* Record extracts *
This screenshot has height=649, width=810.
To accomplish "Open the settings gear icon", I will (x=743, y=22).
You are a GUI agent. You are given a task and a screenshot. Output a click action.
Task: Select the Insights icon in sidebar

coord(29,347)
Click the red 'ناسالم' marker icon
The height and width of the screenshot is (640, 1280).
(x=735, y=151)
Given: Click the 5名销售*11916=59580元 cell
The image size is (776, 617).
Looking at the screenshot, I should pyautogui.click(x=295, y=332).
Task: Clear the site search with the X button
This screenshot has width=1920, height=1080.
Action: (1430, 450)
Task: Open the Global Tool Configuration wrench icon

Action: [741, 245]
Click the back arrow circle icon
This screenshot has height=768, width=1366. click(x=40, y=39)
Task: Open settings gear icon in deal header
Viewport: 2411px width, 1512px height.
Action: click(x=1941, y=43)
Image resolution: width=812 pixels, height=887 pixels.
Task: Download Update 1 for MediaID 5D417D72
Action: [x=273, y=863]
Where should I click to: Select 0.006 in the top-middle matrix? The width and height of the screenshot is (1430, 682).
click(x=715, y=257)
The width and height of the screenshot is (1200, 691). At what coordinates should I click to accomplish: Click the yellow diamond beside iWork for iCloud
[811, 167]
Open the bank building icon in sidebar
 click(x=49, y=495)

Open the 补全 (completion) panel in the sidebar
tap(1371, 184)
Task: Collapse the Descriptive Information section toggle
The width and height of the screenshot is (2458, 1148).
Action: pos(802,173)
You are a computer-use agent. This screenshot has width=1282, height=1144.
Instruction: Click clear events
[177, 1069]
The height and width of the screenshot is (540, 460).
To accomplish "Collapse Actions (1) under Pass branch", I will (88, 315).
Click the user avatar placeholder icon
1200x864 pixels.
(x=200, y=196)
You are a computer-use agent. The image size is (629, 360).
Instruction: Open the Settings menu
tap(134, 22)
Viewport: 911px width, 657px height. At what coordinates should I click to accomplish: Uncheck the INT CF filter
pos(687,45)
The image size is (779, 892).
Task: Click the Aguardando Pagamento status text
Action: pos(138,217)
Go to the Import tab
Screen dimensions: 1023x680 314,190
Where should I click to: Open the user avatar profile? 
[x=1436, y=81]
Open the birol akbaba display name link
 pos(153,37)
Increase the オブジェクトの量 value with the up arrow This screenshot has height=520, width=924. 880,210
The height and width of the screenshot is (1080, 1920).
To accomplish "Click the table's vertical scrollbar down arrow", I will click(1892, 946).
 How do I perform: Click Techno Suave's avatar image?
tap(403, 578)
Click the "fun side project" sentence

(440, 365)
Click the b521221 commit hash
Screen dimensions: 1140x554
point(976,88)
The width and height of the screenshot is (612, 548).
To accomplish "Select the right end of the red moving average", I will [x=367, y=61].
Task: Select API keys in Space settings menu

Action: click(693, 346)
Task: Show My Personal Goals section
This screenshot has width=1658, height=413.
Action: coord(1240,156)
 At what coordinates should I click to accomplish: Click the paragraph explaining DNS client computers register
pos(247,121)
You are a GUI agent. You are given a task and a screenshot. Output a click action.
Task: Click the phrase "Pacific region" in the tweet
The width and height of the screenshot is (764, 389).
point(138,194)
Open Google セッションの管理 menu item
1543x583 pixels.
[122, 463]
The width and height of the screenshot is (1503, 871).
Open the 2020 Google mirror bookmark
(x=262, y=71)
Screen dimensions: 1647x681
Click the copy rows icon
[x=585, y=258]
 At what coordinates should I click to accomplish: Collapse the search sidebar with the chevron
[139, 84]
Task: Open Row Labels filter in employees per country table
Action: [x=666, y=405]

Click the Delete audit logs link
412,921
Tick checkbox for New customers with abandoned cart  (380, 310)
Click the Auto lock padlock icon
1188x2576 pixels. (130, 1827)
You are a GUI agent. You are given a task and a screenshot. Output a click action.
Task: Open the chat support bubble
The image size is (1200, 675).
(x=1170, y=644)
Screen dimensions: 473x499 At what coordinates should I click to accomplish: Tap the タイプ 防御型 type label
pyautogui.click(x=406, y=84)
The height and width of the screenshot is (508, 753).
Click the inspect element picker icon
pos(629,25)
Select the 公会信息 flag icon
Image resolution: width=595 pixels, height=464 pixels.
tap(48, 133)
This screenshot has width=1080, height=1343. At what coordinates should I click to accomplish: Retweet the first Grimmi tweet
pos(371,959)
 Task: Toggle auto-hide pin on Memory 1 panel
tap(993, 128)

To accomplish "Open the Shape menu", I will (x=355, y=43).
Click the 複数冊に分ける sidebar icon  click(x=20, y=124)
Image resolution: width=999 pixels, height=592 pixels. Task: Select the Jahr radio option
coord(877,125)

* What to produce *
Give every nonblank line of the data above as a Markdown table with the columns Row and Line, where Row numbers the lines in order and Line holds each line's text.

* Solution for this task *
| Row | Line |
|---|---|
| 1 | This screenshot has height=649, width=810. |
| 2 | To accomplish "Open the settings gear icon", I will (x=743, y=22). |
| 3 | You are a GUI agent. You are given a task and a screenshot. Output a click action. |
| 4 | Task: Select the Insights icon in sidebar |
| 5 | coord(29,347) |
| 6 | Click the red 'ناسالم' marker icon |
| 7 | The height and width of the screenshot is (640, 1280). |
| 8 | (x=735, y=151) |
| 9 | Given: Click the 5名销售*11916=59580元 cell |
| 10 | The image size is (776, 617). |
| 11 | Looking at the screenshot, I should pyautogui.click(x=295, y=332). |
| 12 | Task: Clear the site search with the X button |
| 13 | This screenshot has width=1920, height=1080. |
| 14 | Action: (1430, 450) |
| 15 | Task: Open the Global Tool Configuration wrench icon |
| 16 | Action: [741, 245] |
| 17 | Click the back arrow circle icon |
| 18 | This screenshot has height=768, width=1366. click(x=40, y=39) |
| 19 | Task: Open settings gear icon in deal header |
| 20 | Viewport: 2411px width, 1512px height. |
| 21 | Action: click(x=1941, y=43) |
| 22 | Image resolution: width=812 pixels, height=887 pixels. |
| 23 | Task: Download Update 1 for MediaID 5D417D72 |
| 24 | Action: [x=273, y=863] |
| 25 | Where should I click to: Select 0.006 in the top-middle matrix? The width and height of the screenshot is (1430, 682). |
| 26 | click(x=715, y=257) |
| 27 | The width and height of the screenshot is (1200, 691). At what coordinates should I click to accomplish: Click the yellow diamond beside iWork for iCloud |
| 28 | [811, 167] |
| 29 | Open the bank building icon in sidebar |
| 30 |  click(x=49, y=495) |
| 31 | Open the 补全 (completion) panel in the sidebar |
| 32 | tap(1371, 184) |
| 33 | Task: Collapse the Descriptive Information section toggle |
| 34 | The width and height of the screenshot is (2458, 1148). |
| 35 | Action: pos(802,173) |
| 36 | You are a computer-use agent. This screenshot has width=1282, height=1144. |
| 37 | Instruction: Click clear events |
| 38 | [177, 1069] |
| 39 | The height and width of the screenshot is (540, 460). |
| 40 | To accomplish "Collapse Actions (1) under Pass branch", I will (88, 315). |
| 41 | Click the user avatar placeholder icon |
| 42 | 1200x864 pixels. |
| 43 | (x=200, y=196) |
| 44 | You are a computer-use agent. The image size is (629, 360). |
| 45 | Instruction: Open the Settings menu |
| 46 | tap(134, 22) |
| 47 | Viewport: 911px width, 657px height. At what coordinates should I click to accomplish: Uncheck the INT CF filter |
| 48 | pos(687,45) |
| 49 | The image size is (779, 892). |
| 50 | Task: Click the Aguardando Pagamento status text |
| 51 | Action: pos(138,217) |
| 52 | Go to the Import tab |
| 53 | Screen dimensions: 1023x680 314,190 |
| 54 | Where should I click to: Open the user avatar profile?  |
| 55 | [x=1436, y=81] |
| 56 | Open the birol akbaba display name link |
| 57 |  pos(153,37) |
| 58 | Increase the オブジェクトの量 value with the up arrow This screenshot has height=520, width=924. 880,210 |
| 59 | The height and width of the screenshot is (1080, 1920). |
| 60 | To accomplish "Click the table's vertical scrollbar down arrow", I will click(1892, 946). |
| 61 |  How do I perform: Click Techno Suave's avatar image? |
| 62 | tap(403, 578) |
| 63 | Click the "fun side project" sentence |
| 64 | (440, 365) |
| 65 | Click the b521221 commit hash |
| 66 | Screen dimensions: 1140x554 |
| 67 | point(976,88) |
| 68 | The width and height of the screenshot is (612, 548). |
| 69 | To accomplish "Select the right end of the red moving average", I will [x=367, y=61]. |
| 70 | Task: Select API keys in Space settings menu |
| 71 | Action: click(693, 346) |
| 72 | Task: Show My Personal Goals section |
| 73 | This screenshot has width=1658, height=413. |
| 74 | Action: coord(1240,156) |
| 75 |  At what coordinates should I click to accomplish: Click the paragraph explaining DNS client computers register |
| 76 | pos(247,121) |
| 77 | You are a GUI agent. You are given a task and a screenshot. Output a click action. |
| 78 | Task: Click the phrase "Pacific region" in the tweet |
| 79 | The width and height of the screenshot is (764, 389). |
| 80 | point(138,194) |
| 81 | Open Google セッションの管理 menu item |
| 82 | 1543x583 pixels. |
| 83 | [122, 463] |
| 84 | The width and height of the screenshot is (1503, 871). |
| 85 | Open the 2020 Google mirror bookmark |
| 86 | (x=262, y=71) |
| 87 | Screen dimensions: 1647x681 |
| 88 | Click the copy rows icon |
| 89 | [x=585, y=258] |
| 90 |  At what coordinates should I click to accomplish: Collapse the search sidebar with the chevron |
| 91 | [139, 84] |
| 92 | Task: Open Row Labels filter in employees per country table |
| 93 | Action: [x=666, y=405] |
| 94 | Click the Delete audit logs link |
| 95 | 412,921 |
| 96 | Tick checkbox for New customers with abandoned cart  (380, 310) |
| 97 | Click the Auto lock padlock icon |
| 98 | 1188x2576 pixels. (130, 1827) |
| 99 | You are a GUI agent. You are given a task and a screenshot. Output a click action. |
| 100 | Task: Open the chat support bubble |
| 101 | The image size is (1200, 675). |
| 102 | (x=1170, y=644) |
| 103 | Screen dimensions: 473x499 At what coordinates should I click to accomplish: Tap the タイプ 防御型 type label |
| 104 | pyautogui.click(x=406, y=84) |
| 105 | The height and width of the screenshot is (508, 753). |
| 106 | Click the inspect element picker icon |
| 107 | pos(629,25) |
| 108 | Select the 公会信息 flag icon |
| 109 | Image resolution: width=595 pixels, height=464 pixels. |
| 110 | tap(48, 133) |
| 111 | This screenshot has width=1080, height=1343. At what coordinates should I click to accomplish: Retweet the first Grimmi tweet |
| 112 | pos(371,959) |
| 113 |  Task: Toggle auto-hide pin on Memory 1 panel |
| 114 | tap(993, 128) |
| 115 | To accomplish "Open the Shape menu", I will (x=355, y=43). |
| 116 | Click the 複数冊に分ける sidebar icon  click(x=20, y=124) |
| 117 | Image resolution: width=999 pixels, height=592 pixels. Task: Select the Jahr radio option |
| 118 | coord(877,125) |